Jennifer also explained to us that in the book, the author asserted that in order to reduce the negative effects of stereotype, a mentor/advisor/boss's role is also very important. His advisor viewed him as a capable and competent individual rather than a minority black student, and that helped him feel secure and confident, which essentially led him to show better performance. This sounded like a message that can be useful for faculty too. I personally have the best advisor I can ever ask for, so I completely understood what the author meant by that. 

satya's mistake at ghc 

We also talked about what happened to Satya, the Microsoft CEO, at GHC. He recently had a lot of criticism by saying that it's better not to ask for raise for a better karma for a question that how women should ask for raise.
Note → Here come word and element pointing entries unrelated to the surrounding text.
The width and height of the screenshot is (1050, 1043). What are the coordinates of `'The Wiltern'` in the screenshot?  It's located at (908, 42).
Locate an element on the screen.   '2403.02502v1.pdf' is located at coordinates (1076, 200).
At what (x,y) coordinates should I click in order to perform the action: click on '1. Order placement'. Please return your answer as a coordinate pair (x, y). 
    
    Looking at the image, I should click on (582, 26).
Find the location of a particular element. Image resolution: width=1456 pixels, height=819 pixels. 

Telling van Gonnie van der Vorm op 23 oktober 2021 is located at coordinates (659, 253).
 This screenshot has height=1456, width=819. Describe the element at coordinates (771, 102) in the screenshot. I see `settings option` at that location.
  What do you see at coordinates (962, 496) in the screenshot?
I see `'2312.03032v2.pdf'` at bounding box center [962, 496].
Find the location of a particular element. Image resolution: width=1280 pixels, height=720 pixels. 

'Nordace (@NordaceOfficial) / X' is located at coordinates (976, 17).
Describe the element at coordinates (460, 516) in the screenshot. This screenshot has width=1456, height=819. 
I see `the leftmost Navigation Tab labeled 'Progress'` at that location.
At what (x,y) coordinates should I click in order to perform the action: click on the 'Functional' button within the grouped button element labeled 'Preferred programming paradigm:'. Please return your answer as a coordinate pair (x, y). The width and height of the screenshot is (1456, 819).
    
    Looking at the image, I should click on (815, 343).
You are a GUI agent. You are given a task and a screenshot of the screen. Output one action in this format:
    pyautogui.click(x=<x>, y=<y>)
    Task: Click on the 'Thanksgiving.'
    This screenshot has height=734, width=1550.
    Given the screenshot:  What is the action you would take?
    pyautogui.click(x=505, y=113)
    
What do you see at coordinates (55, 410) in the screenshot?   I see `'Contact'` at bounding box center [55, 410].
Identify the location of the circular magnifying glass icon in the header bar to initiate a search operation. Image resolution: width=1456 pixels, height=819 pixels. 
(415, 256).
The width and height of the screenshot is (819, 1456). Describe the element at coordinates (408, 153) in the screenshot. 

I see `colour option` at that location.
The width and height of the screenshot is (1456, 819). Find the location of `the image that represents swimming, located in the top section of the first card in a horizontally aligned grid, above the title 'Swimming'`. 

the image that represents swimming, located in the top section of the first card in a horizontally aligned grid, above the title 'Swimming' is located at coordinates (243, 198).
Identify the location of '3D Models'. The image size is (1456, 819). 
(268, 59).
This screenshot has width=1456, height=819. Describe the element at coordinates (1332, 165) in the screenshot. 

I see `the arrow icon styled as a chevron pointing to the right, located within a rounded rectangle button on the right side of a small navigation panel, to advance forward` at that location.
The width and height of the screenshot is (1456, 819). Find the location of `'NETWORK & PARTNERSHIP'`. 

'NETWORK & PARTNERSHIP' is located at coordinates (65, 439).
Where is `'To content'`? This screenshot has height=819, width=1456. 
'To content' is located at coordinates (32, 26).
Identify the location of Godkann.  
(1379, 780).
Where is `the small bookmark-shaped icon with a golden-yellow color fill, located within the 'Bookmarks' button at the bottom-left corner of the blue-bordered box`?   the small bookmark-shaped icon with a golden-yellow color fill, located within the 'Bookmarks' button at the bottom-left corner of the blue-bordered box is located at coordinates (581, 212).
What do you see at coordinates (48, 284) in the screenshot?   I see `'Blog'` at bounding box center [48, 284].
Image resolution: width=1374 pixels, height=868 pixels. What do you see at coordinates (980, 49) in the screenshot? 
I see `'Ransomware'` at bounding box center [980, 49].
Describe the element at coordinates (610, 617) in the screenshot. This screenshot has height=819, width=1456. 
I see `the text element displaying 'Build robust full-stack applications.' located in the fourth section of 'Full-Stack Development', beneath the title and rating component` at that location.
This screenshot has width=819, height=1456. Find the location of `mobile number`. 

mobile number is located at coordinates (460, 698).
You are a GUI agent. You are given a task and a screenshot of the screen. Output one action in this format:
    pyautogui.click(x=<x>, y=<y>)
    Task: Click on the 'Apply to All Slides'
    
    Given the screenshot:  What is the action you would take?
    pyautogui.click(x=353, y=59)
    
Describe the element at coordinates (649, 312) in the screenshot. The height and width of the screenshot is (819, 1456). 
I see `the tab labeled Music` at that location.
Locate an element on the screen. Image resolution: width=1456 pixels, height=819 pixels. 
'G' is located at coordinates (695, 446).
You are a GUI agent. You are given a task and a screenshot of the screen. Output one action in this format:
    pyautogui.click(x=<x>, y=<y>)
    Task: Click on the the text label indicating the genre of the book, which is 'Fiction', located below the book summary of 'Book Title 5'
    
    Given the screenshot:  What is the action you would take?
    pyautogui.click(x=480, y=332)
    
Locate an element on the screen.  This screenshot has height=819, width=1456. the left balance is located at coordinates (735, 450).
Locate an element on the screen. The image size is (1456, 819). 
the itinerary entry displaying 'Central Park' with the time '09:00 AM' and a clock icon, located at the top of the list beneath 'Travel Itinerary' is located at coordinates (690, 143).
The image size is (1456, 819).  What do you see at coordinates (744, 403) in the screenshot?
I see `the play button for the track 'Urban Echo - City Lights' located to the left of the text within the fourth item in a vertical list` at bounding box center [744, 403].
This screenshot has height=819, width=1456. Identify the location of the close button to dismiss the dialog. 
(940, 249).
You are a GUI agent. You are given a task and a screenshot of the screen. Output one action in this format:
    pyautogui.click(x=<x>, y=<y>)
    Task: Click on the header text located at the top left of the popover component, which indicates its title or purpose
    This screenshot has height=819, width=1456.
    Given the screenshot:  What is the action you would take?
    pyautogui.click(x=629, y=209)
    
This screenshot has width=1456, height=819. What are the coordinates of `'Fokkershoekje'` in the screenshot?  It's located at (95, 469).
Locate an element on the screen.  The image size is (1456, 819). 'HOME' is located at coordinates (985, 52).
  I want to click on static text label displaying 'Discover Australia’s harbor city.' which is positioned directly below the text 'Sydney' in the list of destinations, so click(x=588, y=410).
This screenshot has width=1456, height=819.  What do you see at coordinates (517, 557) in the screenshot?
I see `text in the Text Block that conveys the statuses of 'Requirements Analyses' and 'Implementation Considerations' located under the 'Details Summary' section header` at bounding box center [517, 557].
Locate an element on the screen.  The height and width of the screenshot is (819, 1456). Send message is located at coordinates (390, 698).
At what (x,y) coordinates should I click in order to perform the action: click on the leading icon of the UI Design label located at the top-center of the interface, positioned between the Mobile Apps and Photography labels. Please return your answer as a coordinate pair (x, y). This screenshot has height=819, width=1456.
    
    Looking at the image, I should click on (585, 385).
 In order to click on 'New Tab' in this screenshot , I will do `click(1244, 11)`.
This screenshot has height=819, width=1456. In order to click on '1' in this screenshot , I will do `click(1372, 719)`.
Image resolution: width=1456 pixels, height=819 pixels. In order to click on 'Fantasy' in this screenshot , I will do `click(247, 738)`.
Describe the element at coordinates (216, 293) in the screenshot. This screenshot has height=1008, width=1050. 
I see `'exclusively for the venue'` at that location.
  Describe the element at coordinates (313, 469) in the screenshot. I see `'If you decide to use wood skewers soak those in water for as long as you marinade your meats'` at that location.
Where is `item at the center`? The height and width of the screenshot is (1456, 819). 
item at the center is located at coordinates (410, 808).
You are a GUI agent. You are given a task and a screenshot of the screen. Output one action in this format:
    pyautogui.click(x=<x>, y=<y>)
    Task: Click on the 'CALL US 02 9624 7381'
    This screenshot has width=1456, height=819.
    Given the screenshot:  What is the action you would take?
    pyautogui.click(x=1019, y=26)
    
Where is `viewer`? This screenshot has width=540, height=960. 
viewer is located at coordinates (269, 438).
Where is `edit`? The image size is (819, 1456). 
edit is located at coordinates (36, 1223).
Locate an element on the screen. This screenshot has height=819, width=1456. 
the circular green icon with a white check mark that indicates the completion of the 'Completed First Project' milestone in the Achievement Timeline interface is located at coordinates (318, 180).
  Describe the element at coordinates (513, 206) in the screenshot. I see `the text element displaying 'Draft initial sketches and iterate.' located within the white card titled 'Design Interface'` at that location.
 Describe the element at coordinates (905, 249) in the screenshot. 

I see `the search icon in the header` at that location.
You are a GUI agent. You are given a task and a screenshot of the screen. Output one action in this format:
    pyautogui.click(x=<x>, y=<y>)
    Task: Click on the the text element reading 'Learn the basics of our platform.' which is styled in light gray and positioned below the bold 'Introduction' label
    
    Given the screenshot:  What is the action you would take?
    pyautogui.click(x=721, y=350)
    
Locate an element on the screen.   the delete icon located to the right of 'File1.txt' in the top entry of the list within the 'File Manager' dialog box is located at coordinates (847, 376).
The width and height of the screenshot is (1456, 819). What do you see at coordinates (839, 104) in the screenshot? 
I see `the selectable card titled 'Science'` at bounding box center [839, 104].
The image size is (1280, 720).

There were so many news articles that spotlight his rather careless remark and when the heat went up, there were people who asserted that Satya should resign. Microsoft's stock dropped 6% that day. 

Jennifer said that given that he apologized immediately later, it looked like an innocent mistake, that he was probably thinking about the time back then he didn't ask for his raise. But most importantly, she expressed her worries that because of his slip and harsh criticism that follows, this would make other males afraid and shy about coming to places like GHC and speak. Because people go home changed at places like GHC. It's very different than reading about these issues at home but seeing, talking, and interacting with these women and listening to the real problems. We want more males to come to GHC and go home changed, and it's truly important to have male allies to make changes together. 

we need male allies! 

The discussion shifted to the importance of having male allies. It's so much easier to make changes if they spoke for women too. In her case, her husband Christian Borgs, who is also a managing director of MSR New England and sincerely cares about these issues, helped making many changes to hire more women researcher in the center. So instead of treating other male workers as "enemies" who probably act upon an implicit biases rather than malicious intentions, helping them to see the problems and incorporating them as our allies is a very important issue.